Kentsel Bildirişim Tasarımı: İstanbul’un Cadde, Sokak ve Kapı Numarası Tabelaları/ İstanbul’un cadde ve sokaklarının isim tabelalarıyla, kapı numarası tabelaları, genel programından yazı karakterine dek, özgün bir tasarım konseptiyle yenilendi. Kentin temel bildirişim öğeleri olan tabelalar, İstanbul Büyükşehir Belediyesi’nin talebi üzerine, Bülent Erkmen ve Aykut Köksal’ın belirlediği tasarım konseptiyle yeniden biçimlendirildi, bütünsel bir sistem oluşturmak üzere tüm kent için programlandı. Veri bilgisinden mekânsal örgütlenme bilgisine ulaşan okuma çizgisini taşıyacak biçimde yeni bir kapsamla tanımlandı. Yer bilgisi, kentsel mekan içinde özelleşmiş bir kodla o yerin adlandırılmasını içerir. Bu bilgi kendi içinde kapı numarasından ilçe adına dek ulaşan bilgi düzeyleri oluşturur. Mekânsal örgütlenme bilgisi ise o yerin hangi örgütlenmenin parçası olduğunu, yani bütünle ilişkisini verir. Bu çalışmada kentsel bildirişim öğelerinin iki farklı anlam katmanını da içermesi amaçlandı, böylece hem yer hem de örgütlenme bilgisi öğelerde yer aldı ve kentsel bildirişim öğelerinden yola çıkarak kentsel mekanın örgütlenme bilgisine ulaşma olanağı ortaya çıktı. Kısa bir deyişle, İstanbul’un cadde, sokak ve kapı numarası tabelaları bir bildirişim sistemi oluşturacak biçimde ele alındı.

Ayşim Türkmen ( TR)

Yeni-Osmanlı Tarzı Tasarım, Fantazma İstanbul’da ilerliyor! Bazı şehirlerin tarihi şehir ya da şehirlerin bazı bölgelerinin tarihi bölge olarak kurgulanmaları hangi süreçler içinde, hangi aktörler tarafından oluşuyor? Bu kurgular neden önemli ve nasıl işliyorlar? Bu sorulari sorarak 1980’lerden sonra İstanbul’da Neo-Osmanlı (yeni-Osmanlı) tarzı tasarımın gelişme sürecine, kent ve kentliler üzerindeki etkilerine  bakıyorum.

Serge Kempeneers (BE)

Parckdesign, Yeşil alanlar bölümü yöneticisi – Brüksel Çevre/ Brüksel 160 km2’lik bir alanda 1 milyonluk nüfusa ev sahipliği etmekte ve günde 350 bin misafir ağırlamaktadır.
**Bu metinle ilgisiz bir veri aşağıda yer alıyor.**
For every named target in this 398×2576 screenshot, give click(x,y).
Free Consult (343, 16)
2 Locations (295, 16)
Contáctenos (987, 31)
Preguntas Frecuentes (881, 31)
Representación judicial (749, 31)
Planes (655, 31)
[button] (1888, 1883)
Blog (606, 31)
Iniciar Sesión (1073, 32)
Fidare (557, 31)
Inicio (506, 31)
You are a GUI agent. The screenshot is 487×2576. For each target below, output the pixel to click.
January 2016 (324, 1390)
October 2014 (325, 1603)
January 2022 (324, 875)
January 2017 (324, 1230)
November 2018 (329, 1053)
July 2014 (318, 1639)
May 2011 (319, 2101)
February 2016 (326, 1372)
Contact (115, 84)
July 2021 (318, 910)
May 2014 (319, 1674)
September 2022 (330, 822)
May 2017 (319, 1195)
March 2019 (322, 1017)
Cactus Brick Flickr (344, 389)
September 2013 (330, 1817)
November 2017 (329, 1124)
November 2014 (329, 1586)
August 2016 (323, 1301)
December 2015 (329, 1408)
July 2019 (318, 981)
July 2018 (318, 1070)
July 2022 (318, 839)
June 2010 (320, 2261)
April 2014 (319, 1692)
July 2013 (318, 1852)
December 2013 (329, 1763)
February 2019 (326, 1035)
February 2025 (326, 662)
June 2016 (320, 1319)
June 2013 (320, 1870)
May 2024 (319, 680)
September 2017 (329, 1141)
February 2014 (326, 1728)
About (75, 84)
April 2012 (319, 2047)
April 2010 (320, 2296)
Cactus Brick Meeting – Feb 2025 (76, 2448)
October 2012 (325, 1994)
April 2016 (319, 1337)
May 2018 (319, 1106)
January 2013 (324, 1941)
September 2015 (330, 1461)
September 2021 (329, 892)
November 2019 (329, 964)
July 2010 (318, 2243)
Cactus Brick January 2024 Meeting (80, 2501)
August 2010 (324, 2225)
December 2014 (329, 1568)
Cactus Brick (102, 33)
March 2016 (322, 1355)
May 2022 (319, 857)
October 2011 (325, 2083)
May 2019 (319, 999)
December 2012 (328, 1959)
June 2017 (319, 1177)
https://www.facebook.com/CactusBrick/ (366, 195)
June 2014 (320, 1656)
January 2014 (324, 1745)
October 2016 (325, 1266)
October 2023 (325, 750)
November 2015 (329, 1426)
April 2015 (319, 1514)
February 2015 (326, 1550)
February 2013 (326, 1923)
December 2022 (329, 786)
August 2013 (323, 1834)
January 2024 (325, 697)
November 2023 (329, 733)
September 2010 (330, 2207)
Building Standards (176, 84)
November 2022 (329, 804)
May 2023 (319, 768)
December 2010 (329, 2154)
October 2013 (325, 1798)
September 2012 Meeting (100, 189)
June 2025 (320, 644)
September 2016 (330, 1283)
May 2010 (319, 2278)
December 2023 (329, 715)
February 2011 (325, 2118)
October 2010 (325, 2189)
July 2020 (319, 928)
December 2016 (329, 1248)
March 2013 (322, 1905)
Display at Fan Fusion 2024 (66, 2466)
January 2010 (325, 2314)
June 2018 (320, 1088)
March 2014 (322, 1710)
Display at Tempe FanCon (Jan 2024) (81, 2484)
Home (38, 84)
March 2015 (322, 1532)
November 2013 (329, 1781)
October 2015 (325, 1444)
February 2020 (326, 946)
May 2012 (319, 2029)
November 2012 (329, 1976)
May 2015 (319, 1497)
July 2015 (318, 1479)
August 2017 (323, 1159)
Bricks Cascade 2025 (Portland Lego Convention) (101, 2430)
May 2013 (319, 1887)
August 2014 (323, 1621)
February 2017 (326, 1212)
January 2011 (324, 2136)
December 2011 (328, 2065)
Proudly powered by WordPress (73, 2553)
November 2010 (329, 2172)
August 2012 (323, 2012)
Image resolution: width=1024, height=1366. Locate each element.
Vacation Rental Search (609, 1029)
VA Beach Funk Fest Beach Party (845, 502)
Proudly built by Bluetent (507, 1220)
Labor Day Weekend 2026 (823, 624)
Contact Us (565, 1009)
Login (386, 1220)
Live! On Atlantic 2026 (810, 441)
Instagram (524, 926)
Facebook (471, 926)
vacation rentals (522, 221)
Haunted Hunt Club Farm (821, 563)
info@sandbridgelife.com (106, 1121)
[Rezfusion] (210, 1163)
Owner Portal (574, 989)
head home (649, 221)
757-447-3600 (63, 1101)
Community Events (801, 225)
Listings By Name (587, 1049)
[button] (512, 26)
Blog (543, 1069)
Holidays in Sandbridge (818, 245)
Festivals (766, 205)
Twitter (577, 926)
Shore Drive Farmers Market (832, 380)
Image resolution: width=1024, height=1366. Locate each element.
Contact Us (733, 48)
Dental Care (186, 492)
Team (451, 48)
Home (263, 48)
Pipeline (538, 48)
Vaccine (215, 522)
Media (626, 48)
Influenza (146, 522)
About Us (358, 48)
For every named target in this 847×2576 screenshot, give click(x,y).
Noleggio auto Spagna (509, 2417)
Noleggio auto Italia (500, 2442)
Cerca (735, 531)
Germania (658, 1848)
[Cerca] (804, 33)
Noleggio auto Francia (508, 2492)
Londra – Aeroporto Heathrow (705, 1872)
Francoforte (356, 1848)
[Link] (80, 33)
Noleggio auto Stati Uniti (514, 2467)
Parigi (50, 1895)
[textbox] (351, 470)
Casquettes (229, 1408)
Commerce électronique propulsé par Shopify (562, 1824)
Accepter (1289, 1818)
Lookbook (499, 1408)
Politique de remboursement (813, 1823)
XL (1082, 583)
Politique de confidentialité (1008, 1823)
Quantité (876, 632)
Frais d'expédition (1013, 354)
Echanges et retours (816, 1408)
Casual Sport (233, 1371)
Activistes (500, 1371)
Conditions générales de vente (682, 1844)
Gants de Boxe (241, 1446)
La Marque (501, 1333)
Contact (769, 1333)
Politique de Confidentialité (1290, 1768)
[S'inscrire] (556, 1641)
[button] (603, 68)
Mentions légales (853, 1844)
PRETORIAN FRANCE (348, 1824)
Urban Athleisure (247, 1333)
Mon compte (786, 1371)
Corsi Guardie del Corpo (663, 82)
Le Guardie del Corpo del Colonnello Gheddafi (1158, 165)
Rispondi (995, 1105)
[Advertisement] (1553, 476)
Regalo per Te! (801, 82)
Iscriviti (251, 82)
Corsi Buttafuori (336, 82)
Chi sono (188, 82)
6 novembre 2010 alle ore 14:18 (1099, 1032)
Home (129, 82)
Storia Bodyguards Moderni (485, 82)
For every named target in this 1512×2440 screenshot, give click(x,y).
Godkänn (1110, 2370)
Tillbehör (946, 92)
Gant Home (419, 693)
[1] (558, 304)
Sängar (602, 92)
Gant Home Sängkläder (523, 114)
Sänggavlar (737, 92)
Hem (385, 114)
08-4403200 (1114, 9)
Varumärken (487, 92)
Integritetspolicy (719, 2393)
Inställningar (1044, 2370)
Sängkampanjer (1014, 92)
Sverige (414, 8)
Bu bölgenin yaklaşık yarısı hala yeşil alandır ve %14’ü Natura 2000 tarafından sertifikalandırılmıştır. Kamusal yeşil alanların tasarlanması bölgesel Çevre ve Enerji yönetim birimi olan “ Brüksel Çevre“nin önemle üzerinde durduğu bir konudur. Alan kavramı bu alanları kullanıcılar tarafından verimli kullanılan, kontrol edilebilen ve saygı duyulan mekanlar haline getirmenin birinci ögesidir. Bu kavrama ulaşmanın yolu; yerli halkın atacağı adımlardan, ekolojik yönetimin doğru yansıtılmasından ve biyolojik çeşitliliğin gelişmesinden geçmektedir. Donanım kavramı ise mobilyaları, çocuk parklarını ele alan ikinci öğedir. Bu çerçevede “Parckdesign” yarışması özgün çözümlerin denenmesine olanak sağlamaktadır. Şehir bitip tükenmek bilmeyen bir laboratuvar ve iletişime olanak sağlayan bir alandır. Son zamanlarda ortaya çıkan bazı projeler sunulacaktır.

Cum 01 Eki 2010, 02:30 ÖS
Grup Çalışmaları B: Kamusal Alanda Yer Almak

Giampiero Pitisci ( BE)

Toplumsal yenilikler ve sürdürülebilirlik doğrultusunda bölgesel akupunktur/ Bu konuşmada tasarım temelli bir yaklaşımla gerçekleştirilen, tek başlarına da var olabilen ancak bir araya gelince bir sinerji oluşturan, birbiriyle ilişkili bölgesel projeler ağına bağlı olarak kentsel ya da bölgesel ölçekte gerçekleşen sistematik geçiş süreci hipotezi sunulacaktır. Bu çalışan hipotez farklı güncel araştırma akımlarının ve sürdürülebilirlik hakkındaki kaygıların dönüm noktasında durmaktadır: temel günlük uygulamaların yeni ve daha sürdürülebilir bir yaşam biçimine dönüştürülmesini sağlayacak verimli bir yaklaşım bulmak; günlük ev aletleri için alternatif sürdürülebilir çözümler üretmek adına toplumsal bazda yeni metotlar araştırmak; tekil sürdürülebilir çözümler ile daha büyük ölçekli sistematik değişiklikler arasında birliktelik arayışı; geniş ve baştan aşağıya, lokal ve temelden başlayan yaklaşımları dengeleyen orta düzeyli bir işletme modeline odaklanmak ; son olarak da kullanıcı katılımını serbest ve kendiliğinden gelişen bir toplumsal değişim olarak sürdürülebilirlik doğrultusunda etkileyen itici etkenleri ve tüketimi ve çevreye etkilerini kısıtlayan önlemleri birleştirmek.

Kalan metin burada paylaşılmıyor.